## DESCRIPTION OF THE TASK
Whenever "Click" occurs in a line of the material, list that line.

## PROVIDED DATA
╔══

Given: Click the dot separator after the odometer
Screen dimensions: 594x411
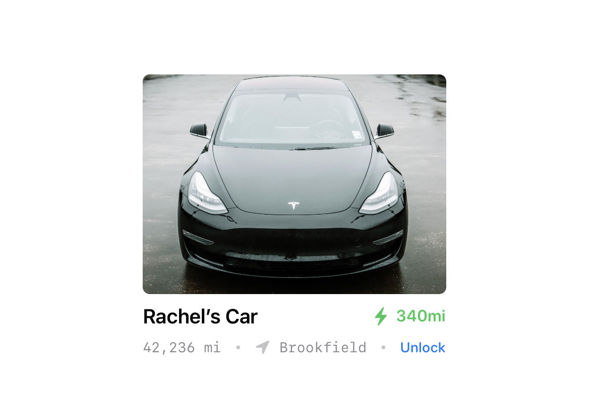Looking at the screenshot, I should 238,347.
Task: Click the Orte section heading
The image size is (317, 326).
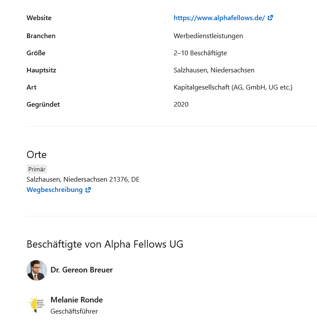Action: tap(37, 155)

╚══
╔══

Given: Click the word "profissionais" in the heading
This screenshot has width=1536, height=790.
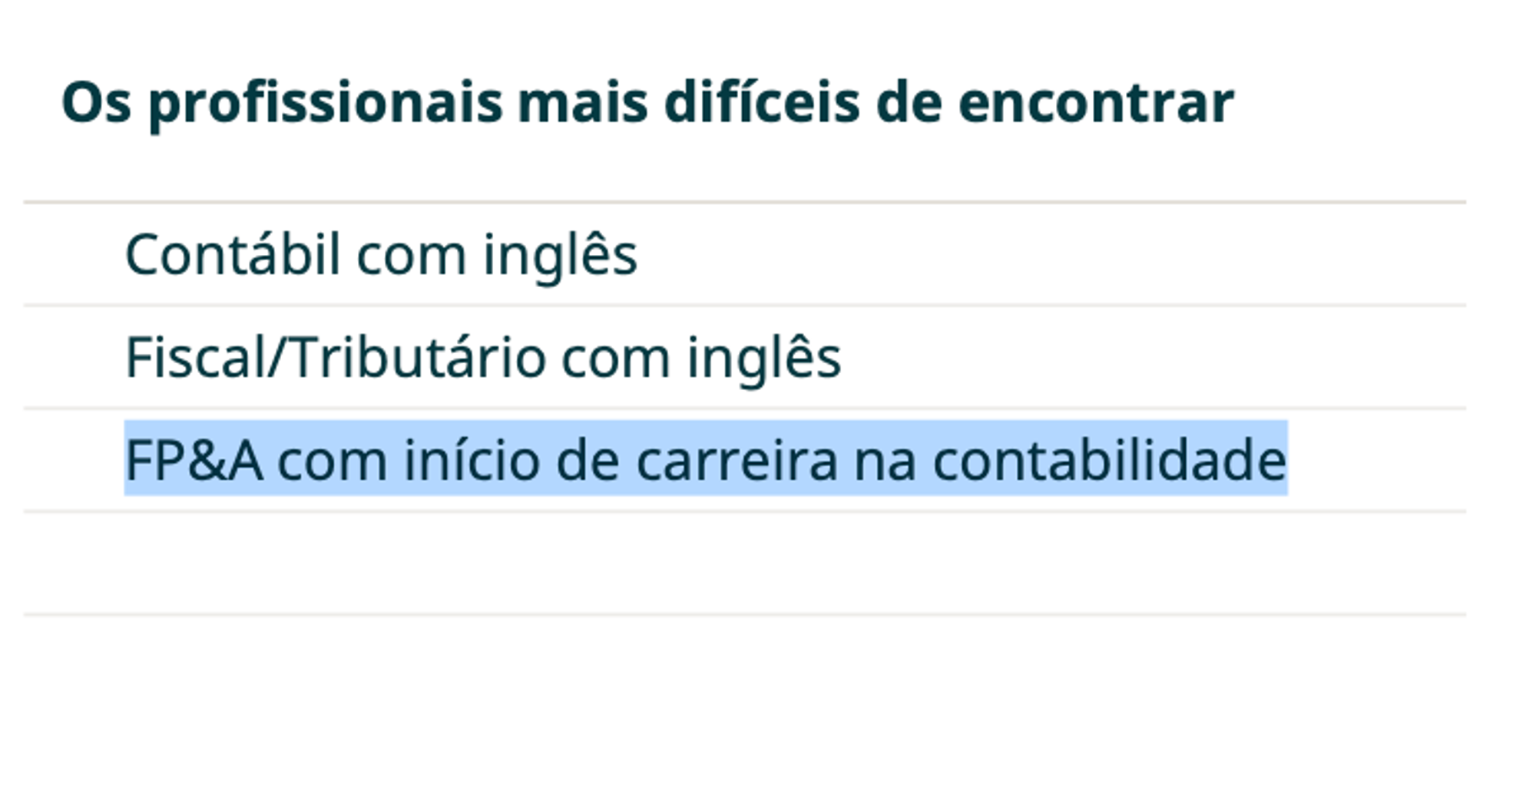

╚══

## REPLY TO THE TASK
Given: Click the dot separator after the odometer
Task: Click the Orte section heading
Given: Click the word "profissionais" in the heading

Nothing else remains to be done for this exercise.